Daftar Tugas:
#1 Apakah tiap pernyataan berikut sesuai dengan teks tentang Pondok Pesantren Daruttaqwa? Jawab ya atau tidak untuk masing-masing, lalu kutip kata-kata penentunya dari teks tanpa diubah. (a) KH. Munawar Adnan Kholil adalah pendiri Pondok Pesantren Daruttaqwa. (b) Mbah Brojo berasal dari Gresik. (c) Mbah Brojo datang ke Desa Suci pada tahun 1875 M.
#2 Menurut teks tentang Pondok Pesantren Daruttaqwa, untuk apa Mbah Brojo datang ke Desa Suci?
#3 Lanjutkan teks tentang Pondok Pesantren Daruttaqwa mulai dari kalimat terakhirnya.
═══ Teks Sumber
TERNYATA PONDOK PESANTREN DARUTTAQWA SUCI GRESIK SUDAH BANYAK DIJADIKAN PENELITIAN SEKRIPSI DAN TESIS OLEH MAHASISWA




BAB III
MUNCULNYA TRADISI WOLULASAN DAN SELIKURAN







          A.    Pondok Pesantren Daruttaqwa
Sebelum membahas tradisi wolulasan dan slikuran terlebih dahulu akan dijelaskan Pondok Pesantren Daruttaqwa karena dalam tradisi wolulasan dan selikuran ini melibatkan KH. Munawar Adnan Kholil selaku pendiri Pondok Pesantren Daruttaqwa.
Adapun pendirian Pondok Pesantren Daruttaqwa ini berawal dari kedatangan seorang muslim yang saleh ke Desa Suci manyar Gresik (1875 M) untuk melaksanakan dakwah Islami, beliau bernama Mbah Brojo yang bersal dari Soca Bangkalan Madura.
══════
═══ Data Mentah
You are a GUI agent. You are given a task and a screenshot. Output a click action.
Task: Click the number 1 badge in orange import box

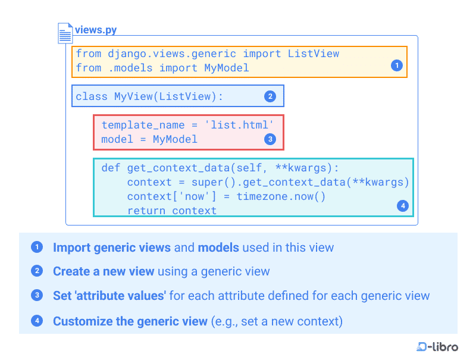click(x=396, y=65)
══════
Jawaban:
#1
(a) Ya: "KH. Munawar Adnan Kholil selaku pendiri Pondok Pesantren Daruttaqwa".
(b) Tidak: "Soca Bangkalan Madura".
(c) Ya: "ke Desa Suci manyar Gresik (1875 M)".

#2 Untuk melaksanakan dakwah Islami.

#3
Di Desa Suci Manyar Gresik, Mbah Brojo membangun langgar yang dikenal dengan sebutan langgar Mbah Brojo, di langgar ini Mbah Brojo membimbing masyarakat Desa Suci untuk melaksanakan ajaran Agama Islam. Dengan kesabaran dan ketekunan Mbah Brojo dalam membimbing masyarakat desa Suci akhirnya mereka menjadi masyarakat yang taat dalam menjalankan ajaran Agama Islam.[1]
Setelah kurang lebih 10 tahun Mbah Brojo dengan tekun mengajarkan dan membimbing masyarakat Desa Suci, kemudian ia menikah dengan Nyai Sihhah.
Dari pernikahan ini beliau dikaruniai 2 anak yaitu: Mbah K.Sholeh (menantu Kiai Abdul Jabbar) Dukun Sidayu, saudara tua KH. Fakih Maskumambang. Nyai Maryam, menikah dengan Mbah Ismail.
Pernikahan Nyai Maryam dengan Mbah Ismail kemudian dikaruniai dua anak, yakni Nyai Mas’amah dan Nyai Dewi Muslihah. Nyai Mas’Amah menikah dengan Kiai Kholil dari Manyar. Kiai Kholil adalah santri Kiai Khozin Pondok Pesantren Langitan Widang Tuban Lamongan dan juga pernah menjadi santri Kiai Kholil Bangkalan.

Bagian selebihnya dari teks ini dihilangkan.